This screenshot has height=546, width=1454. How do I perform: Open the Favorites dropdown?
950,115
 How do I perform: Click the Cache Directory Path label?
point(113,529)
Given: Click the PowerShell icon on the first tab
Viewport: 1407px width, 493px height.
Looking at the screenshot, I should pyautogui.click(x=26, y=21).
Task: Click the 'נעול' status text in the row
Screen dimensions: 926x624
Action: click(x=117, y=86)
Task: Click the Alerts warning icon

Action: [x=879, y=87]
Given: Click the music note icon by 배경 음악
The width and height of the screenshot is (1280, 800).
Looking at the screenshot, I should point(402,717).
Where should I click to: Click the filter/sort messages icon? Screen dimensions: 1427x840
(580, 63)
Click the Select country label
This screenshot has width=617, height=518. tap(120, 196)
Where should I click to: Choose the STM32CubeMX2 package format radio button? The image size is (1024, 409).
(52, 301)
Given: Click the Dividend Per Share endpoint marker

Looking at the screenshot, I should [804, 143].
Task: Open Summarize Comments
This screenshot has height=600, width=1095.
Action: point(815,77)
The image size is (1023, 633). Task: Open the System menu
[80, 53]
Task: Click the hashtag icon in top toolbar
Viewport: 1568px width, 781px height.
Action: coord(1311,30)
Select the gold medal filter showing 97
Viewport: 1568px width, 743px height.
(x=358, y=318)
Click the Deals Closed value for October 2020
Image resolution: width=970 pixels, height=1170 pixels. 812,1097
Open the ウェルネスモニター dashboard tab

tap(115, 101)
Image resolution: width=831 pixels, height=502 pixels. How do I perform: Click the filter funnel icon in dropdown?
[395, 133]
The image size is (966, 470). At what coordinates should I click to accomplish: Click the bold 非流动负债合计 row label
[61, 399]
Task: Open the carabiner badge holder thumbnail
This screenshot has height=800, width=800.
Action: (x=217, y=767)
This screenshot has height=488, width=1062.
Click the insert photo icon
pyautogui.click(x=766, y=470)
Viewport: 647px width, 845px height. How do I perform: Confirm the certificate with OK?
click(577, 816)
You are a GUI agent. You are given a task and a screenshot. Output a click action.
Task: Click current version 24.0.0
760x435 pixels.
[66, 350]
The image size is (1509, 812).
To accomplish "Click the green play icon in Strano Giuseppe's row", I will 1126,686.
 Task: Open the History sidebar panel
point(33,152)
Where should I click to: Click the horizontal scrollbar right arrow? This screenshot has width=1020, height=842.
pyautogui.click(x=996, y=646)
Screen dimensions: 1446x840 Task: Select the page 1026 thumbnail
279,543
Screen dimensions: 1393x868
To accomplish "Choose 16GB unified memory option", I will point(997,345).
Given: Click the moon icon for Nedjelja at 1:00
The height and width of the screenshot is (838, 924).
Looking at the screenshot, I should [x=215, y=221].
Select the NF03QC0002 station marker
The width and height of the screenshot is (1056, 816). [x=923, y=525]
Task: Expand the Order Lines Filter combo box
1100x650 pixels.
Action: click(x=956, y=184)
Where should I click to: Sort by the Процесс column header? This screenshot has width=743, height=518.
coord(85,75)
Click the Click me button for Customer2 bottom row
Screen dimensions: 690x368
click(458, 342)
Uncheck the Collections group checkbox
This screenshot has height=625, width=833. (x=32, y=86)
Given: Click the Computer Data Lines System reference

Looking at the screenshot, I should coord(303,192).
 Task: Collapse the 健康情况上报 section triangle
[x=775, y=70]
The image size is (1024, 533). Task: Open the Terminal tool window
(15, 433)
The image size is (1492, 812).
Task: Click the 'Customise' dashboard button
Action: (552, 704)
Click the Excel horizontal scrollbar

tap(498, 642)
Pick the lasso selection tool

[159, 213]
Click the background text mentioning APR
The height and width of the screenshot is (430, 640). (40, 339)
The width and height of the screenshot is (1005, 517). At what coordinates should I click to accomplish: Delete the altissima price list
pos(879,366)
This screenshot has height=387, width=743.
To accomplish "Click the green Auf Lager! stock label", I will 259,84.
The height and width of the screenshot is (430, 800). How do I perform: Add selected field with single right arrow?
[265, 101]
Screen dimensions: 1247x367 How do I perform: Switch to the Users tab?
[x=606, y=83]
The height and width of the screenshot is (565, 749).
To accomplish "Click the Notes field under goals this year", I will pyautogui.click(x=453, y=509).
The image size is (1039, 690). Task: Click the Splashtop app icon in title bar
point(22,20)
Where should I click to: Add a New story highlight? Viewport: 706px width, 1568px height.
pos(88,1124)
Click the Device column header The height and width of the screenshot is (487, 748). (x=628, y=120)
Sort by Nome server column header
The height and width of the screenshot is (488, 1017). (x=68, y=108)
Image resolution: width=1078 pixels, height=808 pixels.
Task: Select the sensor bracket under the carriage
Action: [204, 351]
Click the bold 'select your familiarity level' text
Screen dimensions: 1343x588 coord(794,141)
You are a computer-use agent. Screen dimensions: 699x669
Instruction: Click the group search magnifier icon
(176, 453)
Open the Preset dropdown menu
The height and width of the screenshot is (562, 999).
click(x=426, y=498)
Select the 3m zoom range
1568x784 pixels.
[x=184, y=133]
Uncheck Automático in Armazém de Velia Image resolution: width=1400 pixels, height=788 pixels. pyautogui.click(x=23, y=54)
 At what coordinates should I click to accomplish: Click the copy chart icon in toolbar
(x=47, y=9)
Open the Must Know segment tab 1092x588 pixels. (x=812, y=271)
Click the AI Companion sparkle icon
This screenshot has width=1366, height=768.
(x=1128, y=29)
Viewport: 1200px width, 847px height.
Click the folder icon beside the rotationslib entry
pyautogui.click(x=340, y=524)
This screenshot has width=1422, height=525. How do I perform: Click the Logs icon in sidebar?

* [Work to complete]:
Out of the entries, report each line that contains the word "will".

* [Task solution]:
To accomplish "Click the green play icon in Strano Giuseppe's row", I will 1126,686.
To accomplish "Choose 16GB unified memory option", I will point(997,345).
To accomplish "Click the green Auf Lager! stock label", I will 259,84.
To accomplish "Click the Notes field under goals this year", I will pyautogui.click(x=453, y=509).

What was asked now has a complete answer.